Le pouvoir en place à Bamako (Mali) a annoncé, lundi 21 novembre, l’interdiction des activités de toutes les organisations non gouvernementales (ONG) financées ou soutenues par la France, y compris celles opérant dans le domaine humanitaire, en réaction à la suspension de l’aide publique au développement de l’Etat français à travers l’Agence française de développement.
Le gouvernement de la Transition du Mali a décidé, lundi, d’interdire, avec «effet immédiat», toutes les activités des ONG opérant au Mali sur financement ou avec l’appui matériel ou technique de la France, y compris dans le domaine humanitaire.
C’est ce qui ressort d’un communiqué du Premier ministre par intérim, le colonel Abdoulaye Maiga.
Cette réaction du gouvernement malien fait suite à la décision de la France de suspendre son aide publique au développement (APD) destinée au Mali.
«Face à l’attitude de la junte malienne, alliée aux mercenaires russes de Wagner, nous avons suspendu notre aide publique au développement avec le Mali», avait indiqué le Quai d’Orsay.
«Le Gouvernement de la Transition a pris note de l’annonce faite par la France le 16 novembre 2022, des mesures suivantes : la suspension de son aide publique au développement à destination du Mali, aux motifs fallacieux de la coopération militaire Mali-Russie et des risques de détournement de cette aide, l’octroi direct aux ONG françaises, des fonds mis à disposition dans le cadre de l’action humanitaire de la France au Mali», a indiqué, le Colonel Abdoulaye Maiga.

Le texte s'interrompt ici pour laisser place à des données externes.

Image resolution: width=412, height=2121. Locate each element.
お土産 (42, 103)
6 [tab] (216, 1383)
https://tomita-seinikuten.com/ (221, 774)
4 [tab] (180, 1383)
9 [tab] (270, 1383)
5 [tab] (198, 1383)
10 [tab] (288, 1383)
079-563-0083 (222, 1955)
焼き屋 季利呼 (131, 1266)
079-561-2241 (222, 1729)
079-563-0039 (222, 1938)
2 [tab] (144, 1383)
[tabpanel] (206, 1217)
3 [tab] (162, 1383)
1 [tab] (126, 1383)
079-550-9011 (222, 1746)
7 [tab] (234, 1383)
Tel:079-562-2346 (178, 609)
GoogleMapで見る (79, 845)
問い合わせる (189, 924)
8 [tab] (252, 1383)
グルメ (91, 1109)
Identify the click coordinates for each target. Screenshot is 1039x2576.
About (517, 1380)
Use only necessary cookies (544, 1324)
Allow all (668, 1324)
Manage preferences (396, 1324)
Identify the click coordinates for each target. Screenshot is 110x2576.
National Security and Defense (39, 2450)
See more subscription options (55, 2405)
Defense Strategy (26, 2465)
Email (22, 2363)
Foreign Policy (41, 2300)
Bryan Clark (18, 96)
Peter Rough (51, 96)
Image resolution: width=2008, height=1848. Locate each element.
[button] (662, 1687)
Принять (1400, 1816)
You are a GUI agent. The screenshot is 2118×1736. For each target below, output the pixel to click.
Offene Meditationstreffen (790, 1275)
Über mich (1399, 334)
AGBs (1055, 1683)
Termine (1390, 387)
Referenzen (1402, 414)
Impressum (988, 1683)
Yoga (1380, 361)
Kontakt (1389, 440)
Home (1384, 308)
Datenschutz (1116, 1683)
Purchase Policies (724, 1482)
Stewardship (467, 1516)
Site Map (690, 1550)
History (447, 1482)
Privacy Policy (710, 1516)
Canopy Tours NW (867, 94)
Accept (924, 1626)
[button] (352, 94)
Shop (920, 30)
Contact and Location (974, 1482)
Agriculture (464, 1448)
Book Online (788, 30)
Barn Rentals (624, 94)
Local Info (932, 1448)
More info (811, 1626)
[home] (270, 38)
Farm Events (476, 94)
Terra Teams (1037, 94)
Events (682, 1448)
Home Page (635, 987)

La Transition malienne réaffirme, en outre, que «ces allégations fantaisistes sont sans aucun fondement et considère cette annonce de la junte française comme un non-événement», rappelant que « cette déclaration n’est qu’un subterfuge destiné à tromper et manipuler l’opinion publique nationale et internationale aux fins de déstabilisation et d’isolement du Mali».
En effet, poursuit Maiga, «depuis février 2022, la France a notifié par voie diplomatique la suspension de sa coopération au développement en faveur du Mali », avant de rappeler que dans « le cadre de la Refondation de l’Etat, le Colonel Assimi Goïta, Président de la Transition, a défini trois principes, à savoir : le respect de la souveraineté du Mali, le respect des choix de partenaires et des choix stratégiques opérés par le Mali et la prise en compte des intérêts vitaux du Peuple malien dans les décisions».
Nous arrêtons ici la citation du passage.